(Stored data entries)
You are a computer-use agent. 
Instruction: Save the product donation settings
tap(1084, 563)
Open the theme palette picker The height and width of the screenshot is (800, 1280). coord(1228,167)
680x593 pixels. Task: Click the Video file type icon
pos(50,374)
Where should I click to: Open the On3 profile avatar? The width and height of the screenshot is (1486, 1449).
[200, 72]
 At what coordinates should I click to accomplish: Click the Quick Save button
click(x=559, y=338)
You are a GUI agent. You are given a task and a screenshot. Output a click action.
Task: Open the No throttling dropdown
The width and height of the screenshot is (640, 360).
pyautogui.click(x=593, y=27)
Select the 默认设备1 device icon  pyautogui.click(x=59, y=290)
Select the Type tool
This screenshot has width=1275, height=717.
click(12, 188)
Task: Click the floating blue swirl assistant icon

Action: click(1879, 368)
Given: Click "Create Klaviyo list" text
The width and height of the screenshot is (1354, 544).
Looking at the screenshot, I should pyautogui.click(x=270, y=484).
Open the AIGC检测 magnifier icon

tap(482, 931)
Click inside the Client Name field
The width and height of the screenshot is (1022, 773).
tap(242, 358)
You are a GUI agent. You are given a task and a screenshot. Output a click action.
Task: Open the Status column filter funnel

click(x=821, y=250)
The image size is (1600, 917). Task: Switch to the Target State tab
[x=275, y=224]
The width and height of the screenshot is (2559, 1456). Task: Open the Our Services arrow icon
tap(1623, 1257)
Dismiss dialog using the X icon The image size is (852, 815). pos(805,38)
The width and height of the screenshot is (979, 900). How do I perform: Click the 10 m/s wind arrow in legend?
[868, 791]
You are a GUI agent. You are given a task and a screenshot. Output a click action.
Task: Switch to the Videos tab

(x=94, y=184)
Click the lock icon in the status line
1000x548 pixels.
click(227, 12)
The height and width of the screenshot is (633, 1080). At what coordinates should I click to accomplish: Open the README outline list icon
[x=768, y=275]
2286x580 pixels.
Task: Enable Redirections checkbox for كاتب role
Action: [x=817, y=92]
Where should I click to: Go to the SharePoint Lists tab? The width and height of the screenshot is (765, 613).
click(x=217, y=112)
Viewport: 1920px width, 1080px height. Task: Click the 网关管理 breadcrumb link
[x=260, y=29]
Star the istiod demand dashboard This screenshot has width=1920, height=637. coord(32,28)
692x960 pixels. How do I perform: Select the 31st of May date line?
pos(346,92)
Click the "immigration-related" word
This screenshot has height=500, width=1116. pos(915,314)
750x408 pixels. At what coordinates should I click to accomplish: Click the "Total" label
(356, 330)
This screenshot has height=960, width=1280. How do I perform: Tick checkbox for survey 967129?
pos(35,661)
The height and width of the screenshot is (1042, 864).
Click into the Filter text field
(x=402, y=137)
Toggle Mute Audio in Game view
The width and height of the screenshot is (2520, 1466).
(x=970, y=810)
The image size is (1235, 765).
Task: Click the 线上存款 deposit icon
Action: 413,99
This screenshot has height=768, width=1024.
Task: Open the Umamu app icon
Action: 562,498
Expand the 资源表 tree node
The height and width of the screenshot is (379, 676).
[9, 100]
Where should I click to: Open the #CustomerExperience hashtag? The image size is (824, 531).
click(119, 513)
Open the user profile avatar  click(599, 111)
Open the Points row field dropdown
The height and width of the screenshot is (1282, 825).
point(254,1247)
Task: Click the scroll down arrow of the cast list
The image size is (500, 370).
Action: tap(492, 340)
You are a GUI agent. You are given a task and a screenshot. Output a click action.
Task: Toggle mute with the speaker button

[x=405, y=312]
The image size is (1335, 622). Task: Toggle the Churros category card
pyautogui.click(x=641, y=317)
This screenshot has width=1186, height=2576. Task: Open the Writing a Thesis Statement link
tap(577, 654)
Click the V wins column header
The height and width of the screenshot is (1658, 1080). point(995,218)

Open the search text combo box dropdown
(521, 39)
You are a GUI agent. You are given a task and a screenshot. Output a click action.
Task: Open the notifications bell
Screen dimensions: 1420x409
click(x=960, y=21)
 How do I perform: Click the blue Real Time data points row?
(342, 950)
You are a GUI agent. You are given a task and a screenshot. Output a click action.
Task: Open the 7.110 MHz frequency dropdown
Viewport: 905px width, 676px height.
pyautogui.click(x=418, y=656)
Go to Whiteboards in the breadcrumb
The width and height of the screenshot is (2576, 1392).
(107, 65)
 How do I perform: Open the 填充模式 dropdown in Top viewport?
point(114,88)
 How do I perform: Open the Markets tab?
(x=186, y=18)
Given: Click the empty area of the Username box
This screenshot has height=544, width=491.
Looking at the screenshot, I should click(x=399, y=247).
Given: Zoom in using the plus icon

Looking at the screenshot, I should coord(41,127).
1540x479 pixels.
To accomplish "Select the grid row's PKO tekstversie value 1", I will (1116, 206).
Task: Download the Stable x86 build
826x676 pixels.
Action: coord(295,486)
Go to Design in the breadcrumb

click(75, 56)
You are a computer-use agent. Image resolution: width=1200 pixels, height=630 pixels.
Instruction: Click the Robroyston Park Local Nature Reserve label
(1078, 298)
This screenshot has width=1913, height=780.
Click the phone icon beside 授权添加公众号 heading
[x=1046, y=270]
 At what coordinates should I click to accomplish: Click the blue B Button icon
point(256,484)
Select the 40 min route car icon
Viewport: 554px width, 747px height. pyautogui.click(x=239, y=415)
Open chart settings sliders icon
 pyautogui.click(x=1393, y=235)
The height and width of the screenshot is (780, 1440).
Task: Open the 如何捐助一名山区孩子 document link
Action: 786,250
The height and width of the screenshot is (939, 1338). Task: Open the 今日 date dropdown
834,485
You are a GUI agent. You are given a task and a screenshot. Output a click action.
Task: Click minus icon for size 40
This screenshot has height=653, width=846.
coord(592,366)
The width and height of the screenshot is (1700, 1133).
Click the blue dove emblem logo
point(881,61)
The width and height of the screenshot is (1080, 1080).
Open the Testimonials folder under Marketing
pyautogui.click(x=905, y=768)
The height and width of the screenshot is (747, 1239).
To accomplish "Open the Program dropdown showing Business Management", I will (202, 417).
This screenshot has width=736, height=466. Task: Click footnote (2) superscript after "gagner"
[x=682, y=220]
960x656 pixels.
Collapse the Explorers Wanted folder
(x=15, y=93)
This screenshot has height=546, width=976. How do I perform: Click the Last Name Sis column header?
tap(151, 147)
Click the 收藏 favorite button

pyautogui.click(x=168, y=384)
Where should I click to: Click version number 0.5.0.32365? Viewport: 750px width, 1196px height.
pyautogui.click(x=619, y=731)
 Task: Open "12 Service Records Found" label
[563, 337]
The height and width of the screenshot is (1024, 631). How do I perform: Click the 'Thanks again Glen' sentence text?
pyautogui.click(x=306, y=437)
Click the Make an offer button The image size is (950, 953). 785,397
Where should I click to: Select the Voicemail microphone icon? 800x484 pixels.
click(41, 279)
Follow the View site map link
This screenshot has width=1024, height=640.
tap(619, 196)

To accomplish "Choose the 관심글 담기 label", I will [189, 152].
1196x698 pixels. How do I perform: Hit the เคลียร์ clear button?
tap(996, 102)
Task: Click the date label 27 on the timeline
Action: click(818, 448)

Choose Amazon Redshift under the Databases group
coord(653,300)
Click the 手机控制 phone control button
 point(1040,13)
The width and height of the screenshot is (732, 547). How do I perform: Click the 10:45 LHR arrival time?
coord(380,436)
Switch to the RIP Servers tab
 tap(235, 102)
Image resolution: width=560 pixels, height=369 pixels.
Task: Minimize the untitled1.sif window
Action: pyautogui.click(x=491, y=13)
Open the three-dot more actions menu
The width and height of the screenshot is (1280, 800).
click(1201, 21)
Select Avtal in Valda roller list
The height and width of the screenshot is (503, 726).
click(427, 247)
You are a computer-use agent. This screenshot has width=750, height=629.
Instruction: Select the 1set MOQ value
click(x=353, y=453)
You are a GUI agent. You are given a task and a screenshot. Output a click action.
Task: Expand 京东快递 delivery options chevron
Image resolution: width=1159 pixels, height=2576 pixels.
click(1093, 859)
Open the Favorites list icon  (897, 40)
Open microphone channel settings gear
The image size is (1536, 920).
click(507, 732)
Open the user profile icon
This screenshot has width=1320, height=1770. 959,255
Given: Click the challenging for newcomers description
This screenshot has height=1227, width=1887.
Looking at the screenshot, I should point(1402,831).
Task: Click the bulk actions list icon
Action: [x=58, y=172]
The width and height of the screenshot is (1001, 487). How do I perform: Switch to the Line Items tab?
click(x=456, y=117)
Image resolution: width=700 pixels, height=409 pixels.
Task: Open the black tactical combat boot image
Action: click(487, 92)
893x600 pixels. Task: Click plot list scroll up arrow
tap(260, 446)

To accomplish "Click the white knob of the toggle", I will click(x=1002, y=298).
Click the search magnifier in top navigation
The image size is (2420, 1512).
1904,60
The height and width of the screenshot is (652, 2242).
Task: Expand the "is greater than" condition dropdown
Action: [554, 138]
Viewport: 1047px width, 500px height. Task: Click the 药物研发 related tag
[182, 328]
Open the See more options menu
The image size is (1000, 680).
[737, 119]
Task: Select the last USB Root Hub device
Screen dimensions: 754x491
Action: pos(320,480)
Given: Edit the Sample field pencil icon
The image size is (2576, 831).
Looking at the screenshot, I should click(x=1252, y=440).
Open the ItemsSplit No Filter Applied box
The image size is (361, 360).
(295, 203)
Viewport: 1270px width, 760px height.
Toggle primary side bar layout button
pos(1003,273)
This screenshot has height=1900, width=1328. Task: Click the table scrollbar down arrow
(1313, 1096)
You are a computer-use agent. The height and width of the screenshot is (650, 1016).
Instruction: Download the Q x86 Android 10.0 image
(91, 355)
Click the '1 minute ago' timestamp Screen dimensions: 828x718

* [YOUR OBJECTIVE]:
The stretch of entries above that starts with the line containing "The height and width of the screenshot is (379, 676)." and goes on through the line containing "Task: Click the scroll" is to be transcribed exactly, and no other line is to be transcribed.

* [EXPECTED OUTPUT]:
The height and width of the screenshot is (379, 676).
[9, 100]
Where should I click to: Open the #CustomerExperience hashtag? The image size is (824, 531).
click(119, 513)
Open the user profile avatar  click(599, 111)
Open the Points row field dropdown
The height and width of the screenshot is (1282, 825).
point(254,1247)
Task: Click the scroll down arrow of the cast list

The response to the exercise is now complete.